Bring out your rolling pin for the final stages of flattening. Your dough should resemble a square or rectangle. First tamp down the dough with your rolling pin to get it somewhat flat, and then roll away from you, getting the dough between 1 and 1.5 inches thick, and a rectangular shape. Once you have a uniform height, sprinkle 1/3 of the blueberries on half of the dough, and fold it over on itself. Blueberries are going to roll out, this is normal, and you are going to lose some blueberries in this process.
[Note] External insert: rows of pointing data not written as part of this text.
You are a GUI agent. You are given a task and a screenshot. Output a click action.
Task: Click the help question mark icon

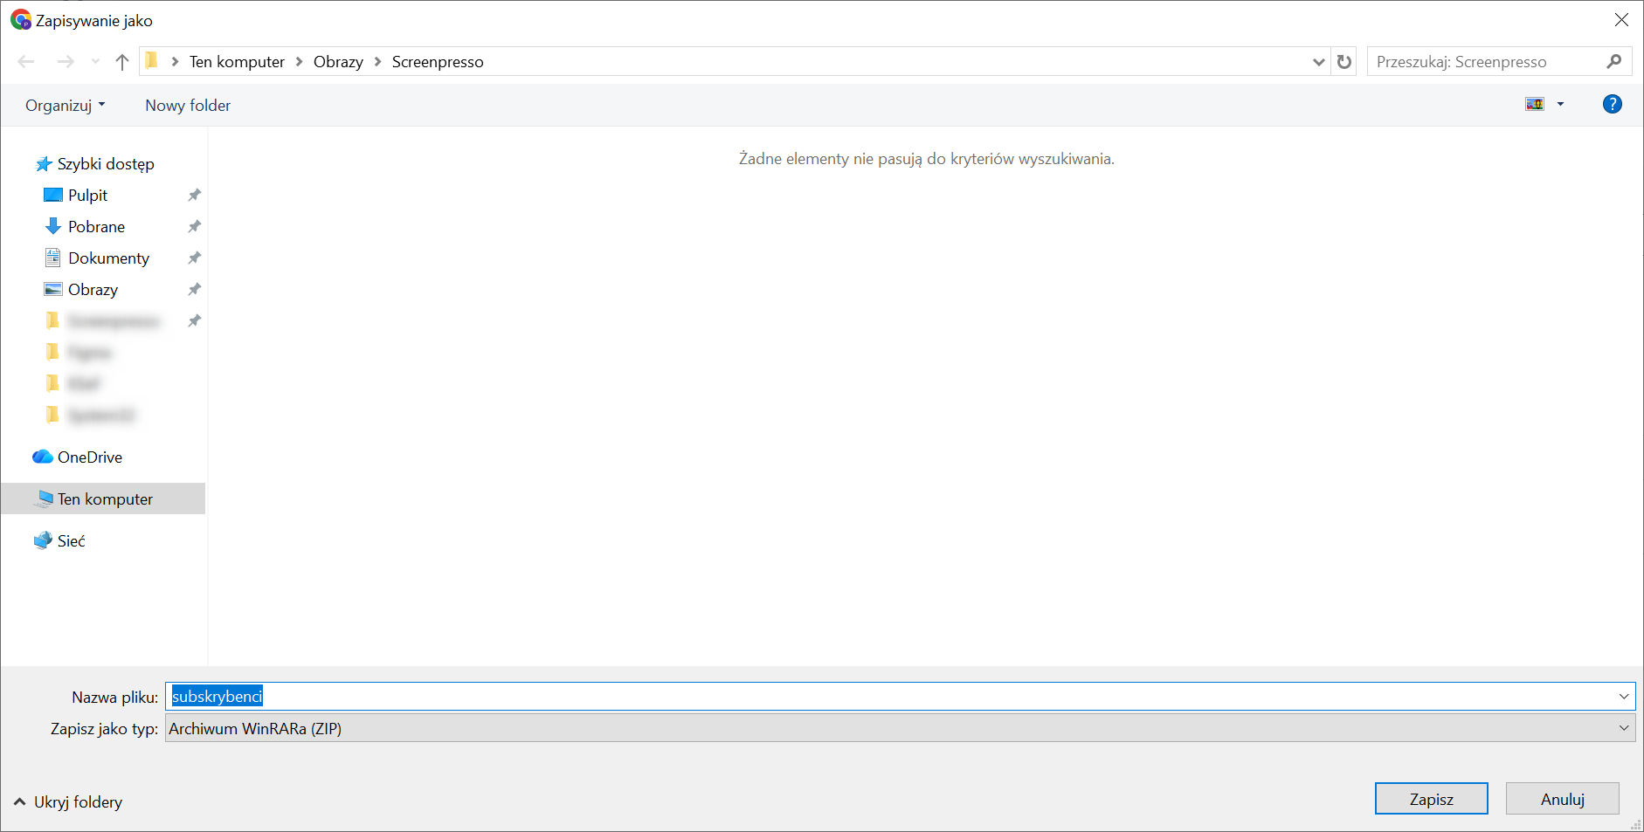[x=1612, y=105]
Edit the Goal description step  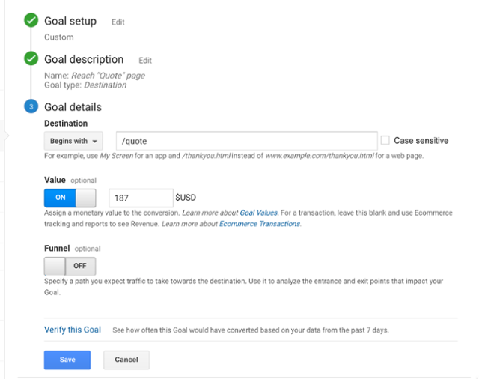point(145,61)
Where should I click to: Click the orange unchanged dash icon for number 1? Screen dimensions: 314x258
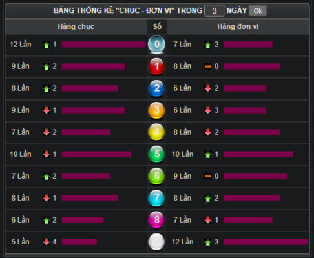[207, 66]
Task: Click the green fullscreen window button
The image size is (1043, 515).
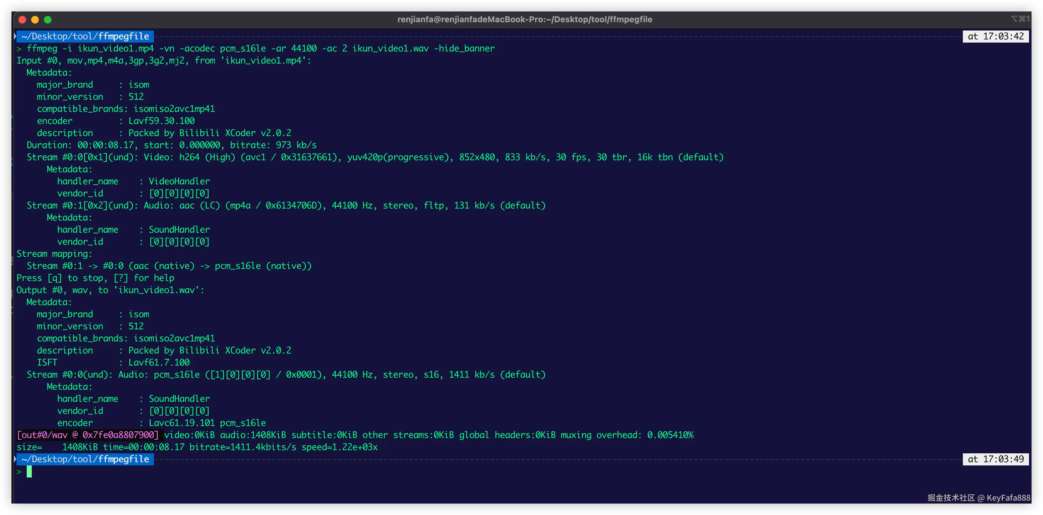Action: pos(48,19)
Now, rotate the dough a quarter turn, so that the crease where you folded the dough is now to either side of you. Roll the dough away from you, again forming a rectangle until you get the dough a uniform height – between 1 1/4 and 1 1/2 inches thick. Again, sprinkle ⅓ of the berries on half of the rectangle, and fold it over on itself. You are ready for your final fold. Rotate the dough a quarter turn, so that the crease where you folded the dough is now to either side of you. Roll the dough away from you, again forming a rectangle until you get the dough a uniform height – between 1 1/4 and 1 1/2 inches thick. Again, sprinkle ⅓ of the berries on half of the rectangle, and fold it over on itself. You are going to see all sorts of blue colors leaking through now! You are going to roll your dough out, again to between 1 1/4 inch and 1 1/2 inches.
Put parchment paper down or a baking mat on a cookie sheet, using a 3” cookie or biscuit cutter (or a glass with a 3 inch opening – not optimal, since you’ll inevitably have to squeeze some of the biscuits out, but will do in a pinch), cut as many biscuits as you can from your rectangle. I try to get 10 or 11. With your remaining dough, you can form a hand biscuit, or do a few small drop biscuits. The Wild Blueberries make it hard to re-roll the dough, so any shape that works for you is still going to be delicious.
These babies aren’t quite ready to go in the oven! Throw them in your freezer or fridge just to cool them down one more time – for about 10-15 minutes. Once chilled, they are almost ready in the oven. Here, spread room temperature butter, and then pop them in the oven. Set your timer for 15 minutes, and then check on them. You want them to be golden brown, and there is a pretty nice window here, so depending on your oven temps, they may need up to 20 minutes.
When you read this, it may sound like a lot, but the results are worth it. The biscuits are show stoppers, but unlike many beautiful breads, these only take a few kitchen staples and an hour of time to make.